The records below are to be transcribed exactly, with the pictures removed.

-- -- --

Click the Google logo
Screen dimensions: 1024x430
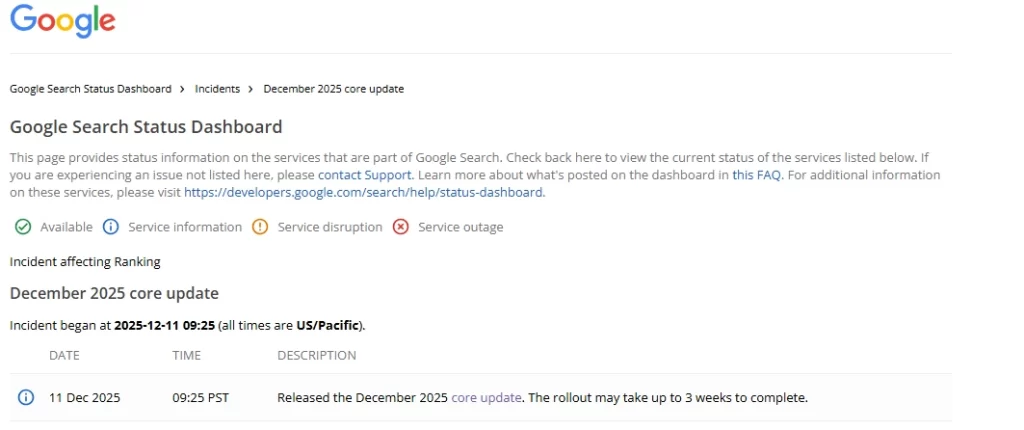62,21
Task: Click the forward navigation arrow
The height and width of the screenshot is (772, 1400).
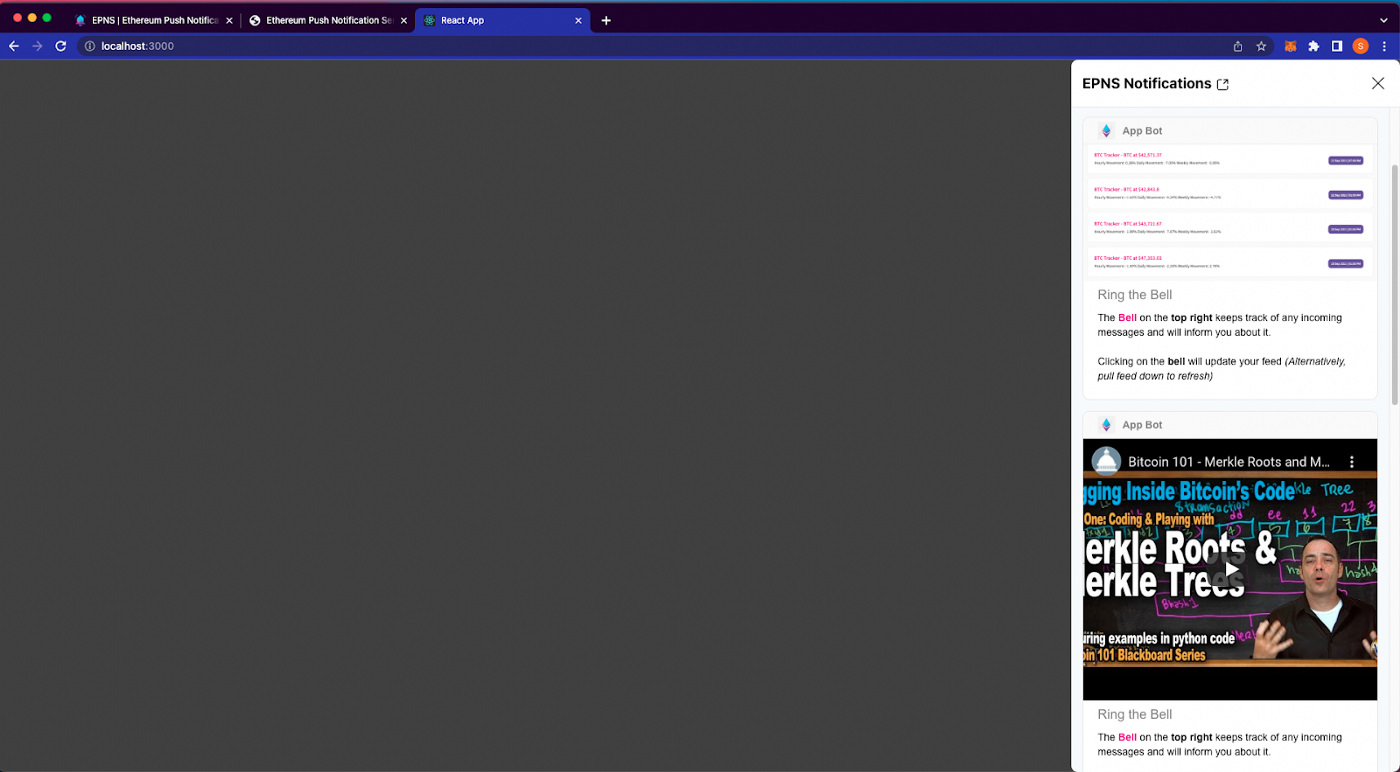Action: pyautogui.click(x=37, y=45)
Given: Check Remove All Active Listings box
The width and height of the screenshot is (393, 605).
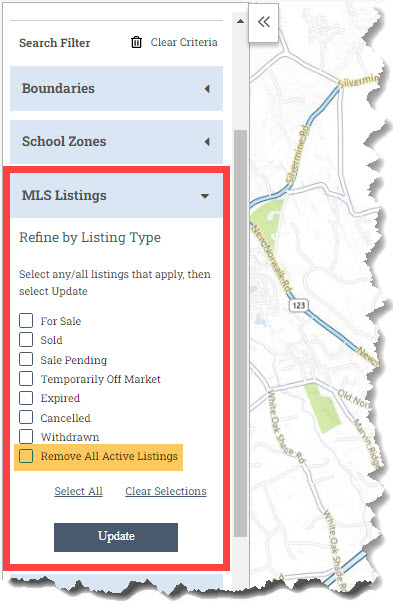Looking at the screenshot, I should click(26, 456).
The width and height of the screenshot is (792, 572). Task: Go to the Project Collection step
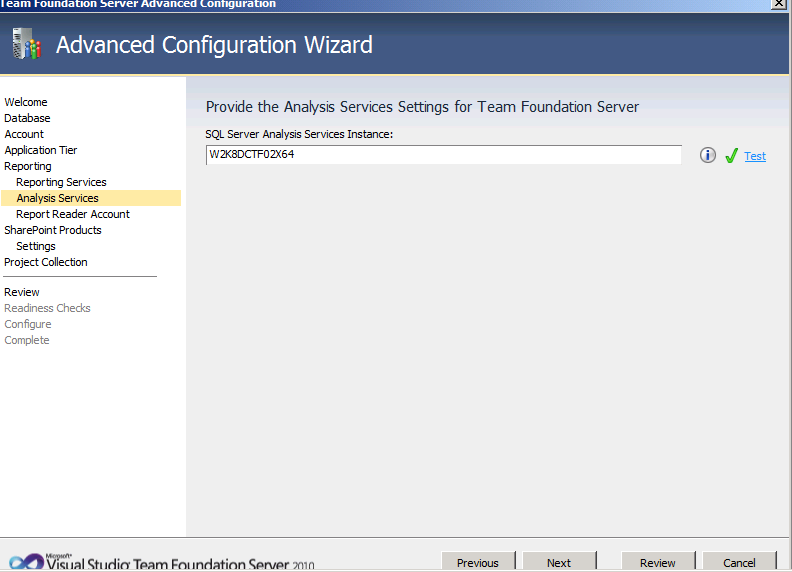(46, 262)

-- -- --

## Exercise solution
Click the Google logo
Screen dimensions: 1024x430
62,21
Task: Click the forward navigation arrow
The height and width of the screenshot is (772, 1400).
Action: pyautogui.click(x=37, y=45)
Given: Check Remove All Active Listings box
The width and height of the screenshot is (393, 605).
Looking at the screenshot, I should click(26, 456).
The width and height of the screenshot is (792, 572). Task: Go to the Project Collection step
(46, 262)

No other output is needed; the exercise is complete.